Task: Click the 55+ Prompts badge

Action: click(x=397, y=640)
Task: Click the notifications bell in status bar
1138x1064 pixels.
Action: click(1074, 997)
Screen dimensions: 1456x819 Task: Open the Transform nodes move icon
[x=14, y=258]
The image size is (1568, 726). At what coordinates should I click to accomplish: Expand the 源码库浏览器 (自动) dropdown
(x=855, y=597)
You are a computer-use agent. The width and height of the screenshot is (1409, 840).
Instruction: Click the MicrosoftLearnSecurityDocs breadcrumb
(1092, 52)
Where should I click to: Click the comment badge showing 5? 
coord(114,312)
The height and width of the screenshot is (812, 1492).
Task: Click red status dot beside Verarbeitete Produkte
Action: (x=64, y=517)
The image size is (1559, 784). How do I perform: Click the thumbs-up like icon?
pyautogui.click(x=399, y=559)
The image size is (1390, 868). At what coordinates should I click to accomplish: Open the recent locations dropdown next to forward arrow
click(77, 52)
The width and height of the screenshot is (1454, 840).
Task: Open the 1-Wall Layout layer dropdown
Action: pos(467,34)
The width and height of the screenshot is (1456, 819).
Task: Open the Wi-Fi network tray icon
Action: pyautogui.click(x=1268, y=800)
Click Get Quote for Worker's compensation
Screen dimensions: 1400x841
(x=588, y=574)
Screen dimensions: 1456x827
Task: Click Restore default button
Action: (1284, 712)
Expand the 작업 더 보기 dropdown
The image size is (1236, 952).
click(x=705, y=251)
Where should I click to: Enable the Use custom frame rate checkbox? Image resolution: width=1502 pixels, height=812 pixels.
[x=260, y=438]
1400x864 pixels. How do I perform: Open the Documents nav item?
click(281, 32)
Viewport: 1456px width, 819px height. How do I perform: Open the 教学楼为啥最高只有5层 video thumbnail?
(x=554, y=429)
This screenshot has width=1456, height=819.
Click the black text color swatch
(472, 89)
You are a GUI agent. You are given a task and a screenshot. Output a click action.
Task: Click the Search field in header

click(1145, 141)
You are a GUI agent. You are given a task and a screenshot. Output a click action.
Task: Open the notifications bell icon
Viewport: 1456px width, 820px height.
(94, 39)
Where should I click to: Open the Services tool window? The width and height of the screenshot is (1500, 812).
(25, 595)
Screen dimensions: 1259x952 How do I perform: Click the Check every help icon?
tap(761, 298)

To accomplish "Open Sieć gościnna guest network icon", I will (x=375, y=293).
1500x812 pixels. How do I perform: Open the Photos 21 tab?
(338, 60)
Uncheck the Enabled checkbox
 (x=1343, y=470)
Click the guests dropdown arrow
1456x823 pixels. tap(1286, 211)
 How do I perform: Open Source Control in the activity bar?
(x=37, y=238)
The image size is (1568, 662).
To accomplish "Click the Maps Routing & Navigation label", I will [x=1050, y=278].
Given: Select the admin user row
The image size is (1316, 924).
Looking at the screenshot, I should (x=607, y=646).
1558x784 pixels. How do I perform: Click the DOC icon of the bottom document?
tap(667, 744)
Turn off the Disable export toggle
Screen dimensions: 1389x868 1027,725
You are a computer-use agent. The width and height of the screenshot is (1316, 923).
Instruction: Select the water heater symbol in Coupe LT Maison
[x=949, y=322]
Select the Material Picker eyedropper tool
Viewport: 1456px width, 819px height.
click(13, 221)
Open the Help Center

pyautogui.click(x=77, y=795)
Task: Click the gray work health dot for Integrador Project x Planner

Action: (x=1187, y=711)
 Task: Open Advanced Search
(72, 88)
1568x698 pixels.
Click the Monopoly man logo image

_Work instruction:_ The entire listing is to be retyped exactly.

_Answer section:_
Task: Click the 55+ Prompts badge

Action: click(x=397, y=640)
Task: Click the notifications bell in status bar
1138x1064 pixels.
Action: click(1074, 997)
Screen dimensions: 1456x819 Task: Open the Transform nodes move icon
[x=14, y=258]
The image size is (1568, 726). At what coordinates should I click to accomplish: Expand the 源码库浏览器 (自动) dropdown
(x=855, y=597)
You are a computer-use agent. The width and height of the screenshot is (1409, 840).
Instruction: Click the MicrosoftLearnSecurityDocs breadcrumb
(1092, 52)
Where should I click to: Click the comment badge showing 5? 
coord(114,312)
The height and width of the screenshot is (812, 1492).
Task: Click red status dot beside Verarbeitete Produkte
Action: (x=64, y=517)
The image size is (1559, 784). How do I perform: Click the thumbs-up like icon?
pyautogui.click(x=399, y=559)
The image size is (1390, 868). At what coordinates should I click to accomplish: Open the recent locations dropdown next to forward arrow
click(77, 52)
The width and height of the screenshot is (1454, 840).
Task: Open the 1-Wall Layout layer dropdown
Action: pos(467,34)
The width and height of the screenshot is (1456, 819).
Task: Open the Wi-Fi network tray icon
Action: pyautogui.click(x=1268, y=800)
Click Get Quote for Worker's compensation
Screen dimensions: 1400x841
(x=588, y=574)
Screen dimensions: 1456x827
Task: Click Restore default button
Action: (1284, 712)
Expand the 작업 더 보기 dropdown
The image size is (1236, 952).
click(x=705, y=251)
Where should I click to: Enable the Use custom frame rate checkbox? Image resolution: width=1502 pixels, height=812 pixels.
[x=260, y=438]
1400x864 pixels. How do I perform: Open the Documents nav item?
click(281, 32)
Viewport: 1456px width, 819px height. How do I perform: Open the 教学楼为啥最高只有5层 video thumbnail?
(x=554, y=429)
This screenshot has width=1456, height=819.
Click the black text color swatch
(472, 89)
You are a GUI agent. You are given a task and a screenshot. Output a click action.
Task: Click the Search field in header

click(1145, 141)
You are a GUI agent. You are given a task and a screenshot. Output a click action.
Task: Open the notifications bell icon
Viewport: 1456px width, 820px height.
(94, 39)
Where should I click to: Open the Services tool window? The width and height of the screenshot is (1500, 812).
(25, 595)
Screen dimensions: 1259x952 How do I perform: Click the Check every help icon?
tap(761, 298)

To accomplish "Open Sieć gościnna guest network icon", I will (x=375, y=293).
1500x812 pixels. How do I perform: Open the Photos 21 tab?
(338, 60)
Uncheck the Enabled checkbox
 (x=1343, y=470)
Click the guests dropdown arrow
1456x823 pixels. tap(1286, 211)
 How do I perform: Open Source Control in the activity bar?
(x=37, y=238)
The image size is (1568, 662).
To accomplish "Click the Maps Routing & Navigation label", I will [x=1050, y=278].
Given: Select the admin user row
The image size is (1316, 924).
Looking at the screenshot, I should (x=607, y=646).
1558x784 pixels. How do I perform: Click the DOC icon of the bottom document?
tap(667, 744)
Turn off the Disable export toggle
Screen dimensions: 1389x868 1027,725
You are a computer-use agent. The width and height of the screenshot is (1316, 923).
Instruction: Select the water heater symbol in Coupe LT Maison
[x=949, y=322]
Select the Material Picker eyedropper tool
Viewport: 1456px width, 819px height.
click(13, 221)
Open the Help Center

pyautogui.click(x=77, y=795)
Task: Click the gray work health dot for Integrador Project x Planner

Action: (x=1187, y=711)
 Task: Open Advanced Search
(72, 88)
1568x698 pixels.
Click the Monopoly man logo image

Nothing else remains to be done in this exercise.